At the end of a recent one-hour flight from Nepalgunj to Kathmandu, I thanked myself several times for not possessing a professional camera. 

Now, who in this world of technological advancements would celebrate the lack of a camera that would capture life’s fleeting moments and help you walk down the memory lane when you reach a point when your feather-weight body tries hard to confine a rebellious spirit to a crumbling cage of ribs?     
Let me explain with faint hope of getting you to see the point. 

A seat by the window—whether onboard a bus or a plane—is always on my wish-list, not because I often tend to belch the entrails out while travelling and the window seat gives me some privacy so that I can empty it out without embarrassing myself before fellow travelers.  

It’s because I get to bask in the beauty of the flatlands, the hills and the Himalayas that make this country so very beautiful, enriching my mind, body and soul a little bit more during each journey. 
But not too often do I get the much-desired seat. Call it my luck or yet another coincidence, I leave it up to you. 

After three weeks I have realized that these wonders of nature 
cast a spell on your heart, mind and soul. 

The Nepalgunj-Kathmandu flight was not going to offer me an exception, it appeared. With a friend asking for that much-desired window-side seat that originally belonged to me (or so I thought), there was no way I could say no. 

So I forced my 75-kg body to rest on that not-so-desired seat feeling like a person who has just landed a least-desired job. Meanwhile, I let my free spirit fly all over outside the plane as I strained my eyes to have an eyeful of the fertile plains, meandering rivers and hills that appeared to be vying to touch the heavens; lush green woods and snaking roads where a footloose traveler searching for the Shangri-la may want to get lost, forever. 

Once, I tried to switch to the other side for a better view of the unfolding panorama but had to give up the effort as the hostess suggested me against the move. Onboard with us were some glitterati, but I do not know what effect those peaks had on them. I can only guess that they had travelled too many times to ever wonder and ponder over these small wonders that come before them to say hello.  

But when towering Himalayas started appearing in the distance, I heard their call. Humbled by the mountains, I asked the hostess whether I could move to that coveted seat that I had yearned all along, with faint hope of a nod. 

The answer would leave you in surprise, a pleasant surprise. 
The peanuts arrived and water arrived with it, but that was not what I was looking for. 
After what appeared to be a pretty long wait, a faint nod arrived slowly with a smile, from the farthest corner of the plane. 

That was what I was looking for.  
Automatically, my body swiftly moved to the much-desired seat and eyes fixed themselves to the unfurling spectacle. While skilled hands trained their cameras towards the peaks, I resisted the faint urge to use my Sony Cybershot 12.1 and watched the scenery trying not to blink, acutely aware that a set of not-so-sharp eyes glued to the window were all that I had to witness the beautiful spectacle.
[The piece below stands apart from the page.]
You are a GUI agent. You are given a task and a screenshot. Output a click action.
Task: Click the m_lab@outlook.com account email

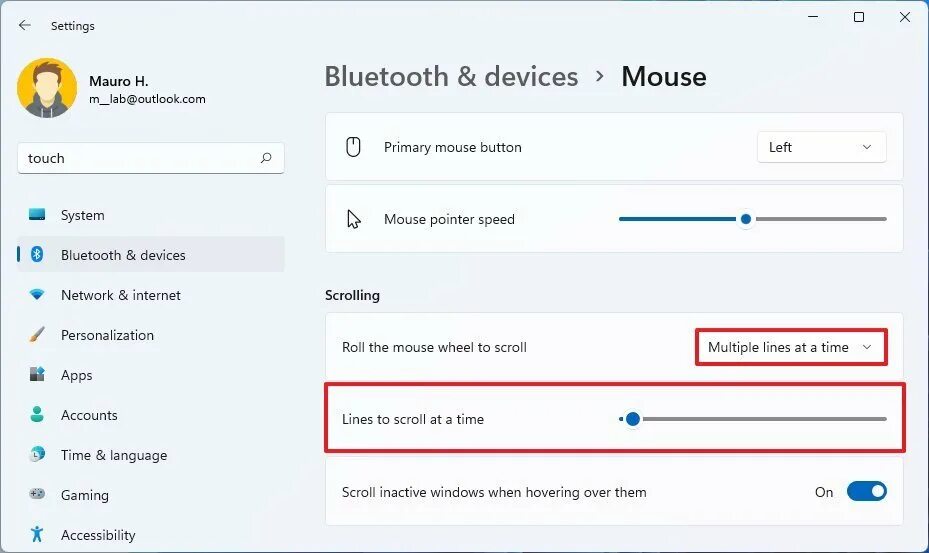point(147,99)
Almost three weeks into that flight, I have realized once again that these wonders of nature cast a spell on your heart, mind and soul. Often, I get glimpses of those peaks, green hills, trains of slow-moving clouds, fertile flatlands, snaking rivers, lakes and deep gorges, in my dreams. They have left a deep impression. They have become a source of joy for me.   

All this spectacle is so beautiful, so very beautiful that no gifted hand or assortment of gifted hands will ever be able to portray it fully through their mediums of expression, individually or collectively.  

I imagine somewhere amid those clouds, the hills and the Himalayas the dream of everlasting peace, the Shangri-la and the mythical sworga, the place where yogis have been in deep meditation for years, conserving their energies by soaking in the sun, the mist and the air.